We’ve learned that we must rely on each other to get through both the “easy” and the seemingly insurmountable days. Without our peers we would be nothing. Without the friendships we have solidified, the time spent studying (and definitely laughing/goofing off), and the memories made with those we spend countless hours with, we would be nowhere. Personally, it is my classmates that push me even harder, challenge me to know more and be better, and make me a happier student. I am so grateful for each of them.

We’ve learned what it’s like to fall short and keep moving forward…I think this is a really important point. We all come from such great schools, we are all very much “type A”, and we all love to succeed. However, this is not an easy task for anyone, and we would be crazy to think that Optometry school was going to be a walk in the park. There are always bumps along any journey, some more eye opening than others, but in the end, we just keep moving forward.


Last, but certainly not least, we have learned that the dream is very much alive because we have made it to the end of our very first semester! Just typing those words makes me feel phenomenal. Though we have a long way to go, I like to think we’ve come a long way, and I’m thrilled to see where our paths lead. Cheers to the end of first semester, and to the beginning of a new year!
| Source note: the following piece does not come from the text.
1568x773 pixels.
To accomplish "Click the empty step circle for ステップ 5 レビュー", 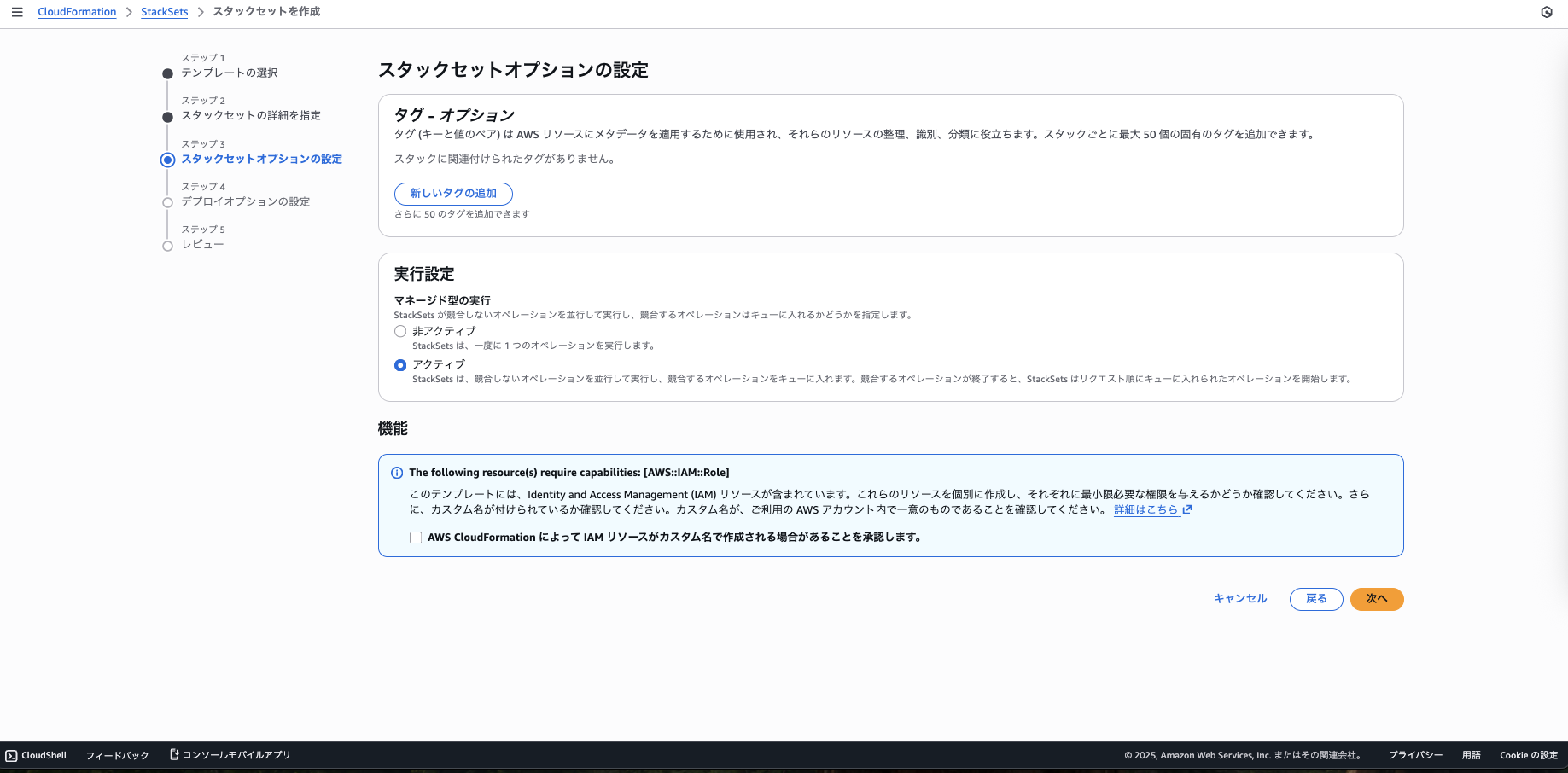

Too blessed to be stressed

It’s no secret that grad school, medical school, optometry school, and just about any professional school involves a hefty amount of work, which, of course, induces stress. Why go through all of this stress you may ask? Well, for some, school comes naturally, for others, it’s the dream of helping others, and for many, it’s all about following the dream.
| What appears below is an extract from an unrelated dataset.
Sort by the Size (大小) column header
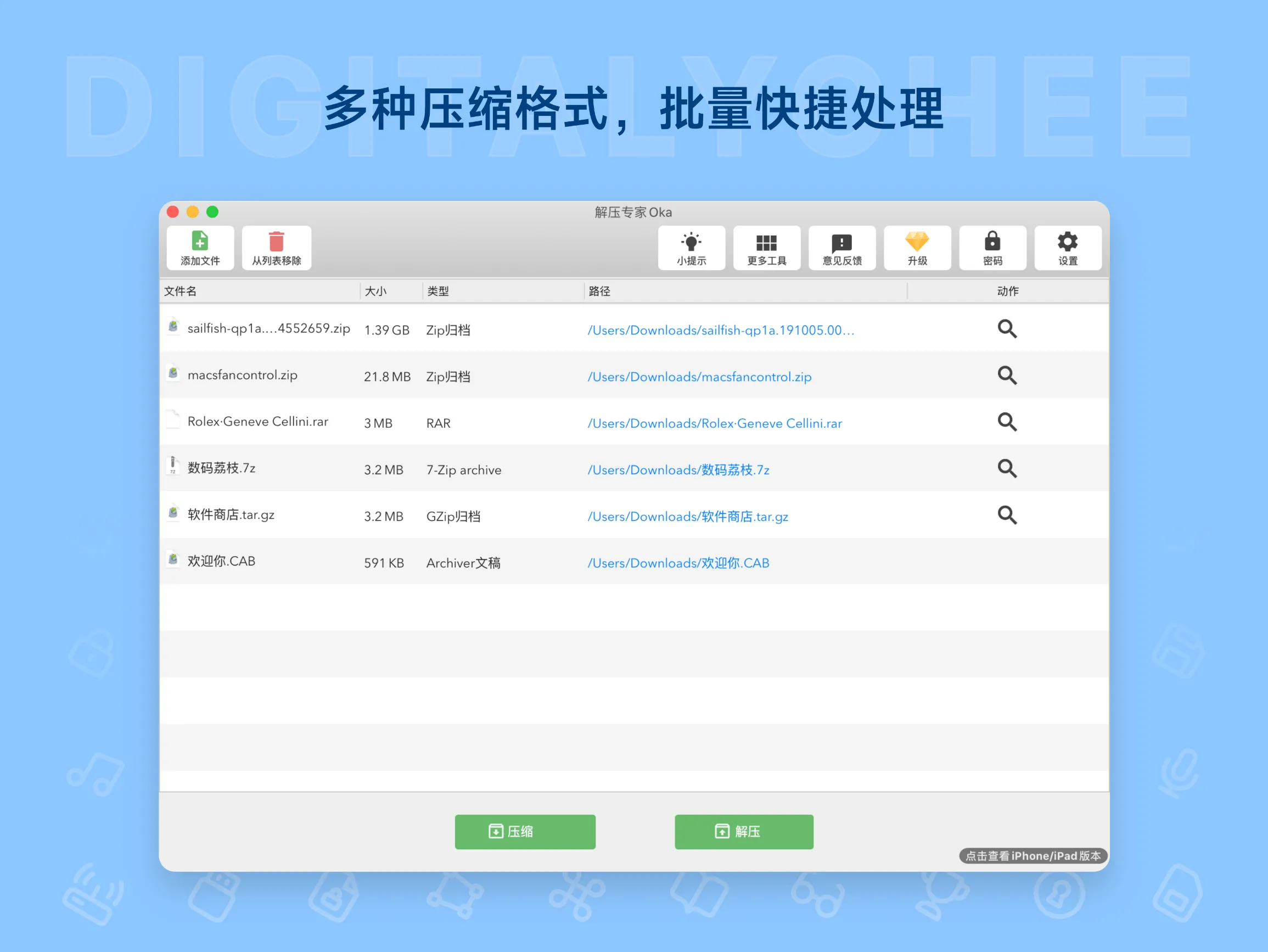This screenshot has width=1268, height=952. point(376,292)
I’ve dreamt of the day I would sit in my respective Optometry school’s classrooms, but never did I imagine to be so fortunate as to attend THE Ohio State University. The name definitely holds a profound amount of prestige, and as I make my way through exploring the campus and all that Columbus has to offer, I find myself realizing that I am indeed too blessed to be stressed.

Optometry school has been my dream since high school. When I attended some of my very first freshmen biology courses in undergrad, I wondered if that dream would remain possible. I should know better than to even doubt myself minutely, because giving up is not in my nature. I think that’s something everyone in the class of 2021 has in common; we’re no quitters, and we fought to get here. Our perseverance is alive in well as we trek every day to Fry 22.

We are too blessed to be stressed because no matter how many exams are thrown at us, how many hours of labs we attend, how many mistakes we make, how much money is spent on tuition, we have made it to a point in life that not many people get to partake in. We are in the process of becoming the future primary care providers of vision, and that is a privilege. We are endowed with so much knowledge (sometimes so much that we feel our brains might leak onto the table right there in front of us). We hold the future in our hands. It’s not all about the grades, the numbers, or the person who already knows how to work a slit lamp or a Fundus camera. It’s about the journey, and I am so excited to continue this journey with the class of 2021.